That's hard to guess in advance, but it'll certainly be many millions.How many units over say 5 year period?
Because what they're imo doing here is actually competing with mainstream OEM and DIY gaming PCs, not PS6.
And most of those gaming PCs they're competing with will be either slower, more VRAM-limited, or much more expensive.
Think about it: Even at a price of $999, $1099 or even $1199, they'd still seriously undercut most new gaming PCs of similar performance in price.
If you can get an entire Xbox PC for the price of a single 5080/6080, a lot of people will be going XbPC.
I mean, good luck getting a decent mobo, PSU, NVMe SSD, 12C Zen6, 32GB RAM and 5080-class GPU (and a legal Win11 license) for about $1K total in 2027.
Nevermind that this Xbox PC will have the advantage of a shared memory pool, so the GPU might have more than 16-18 GB at its disposal in games that need it.
With Xbox PC, MS can also ask a much higher price for the same hardware than they could for a "pure" console, and still be hella price-competitive vs. "normal" PCs.

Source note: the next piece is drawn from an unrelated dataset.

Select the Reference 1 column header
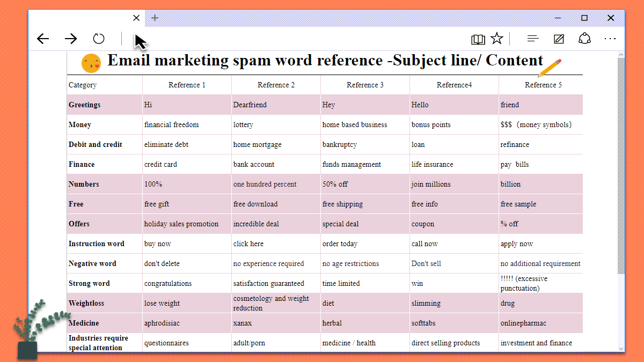 point(187,85)
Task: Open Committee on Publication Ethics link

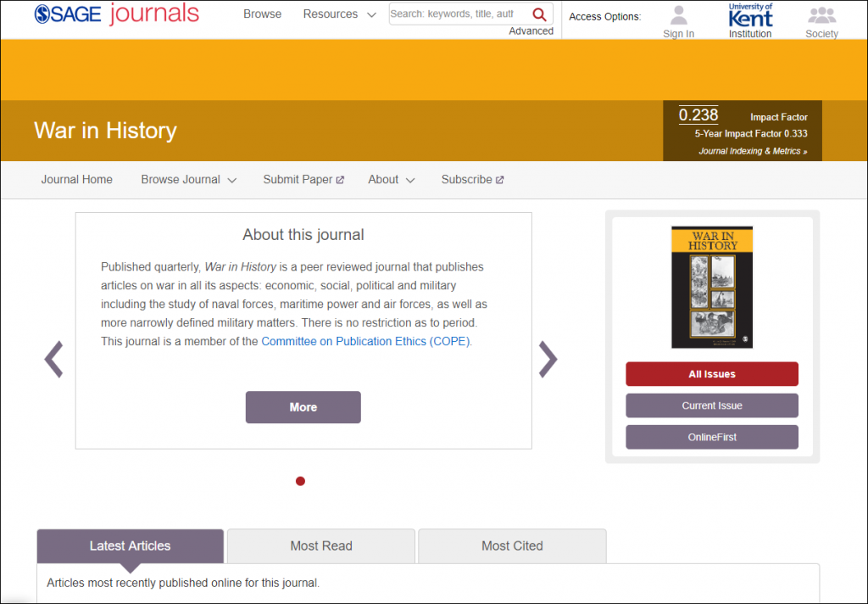Action: coord(366,342)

In console-only space, they'd have a hard time against PS6, due to lack of exclusives and lack of graphics edge. But in PC space, they might be competing against PCs with 8C + 8-12GB gfx cards on price, yet against 12C + 5080+ on performance.
In fact, that might be one of the reasons AMD killed AT1:
They knew of MS' plans, and knew almost nobody would buy a 48WGP AMD dGPU at $1k+ anymore if - in addition to potentially strong competition from 6070Ti/6080 - people could get an entire XboxPC with a 34WGP GPU and large shared memory pool for the same money.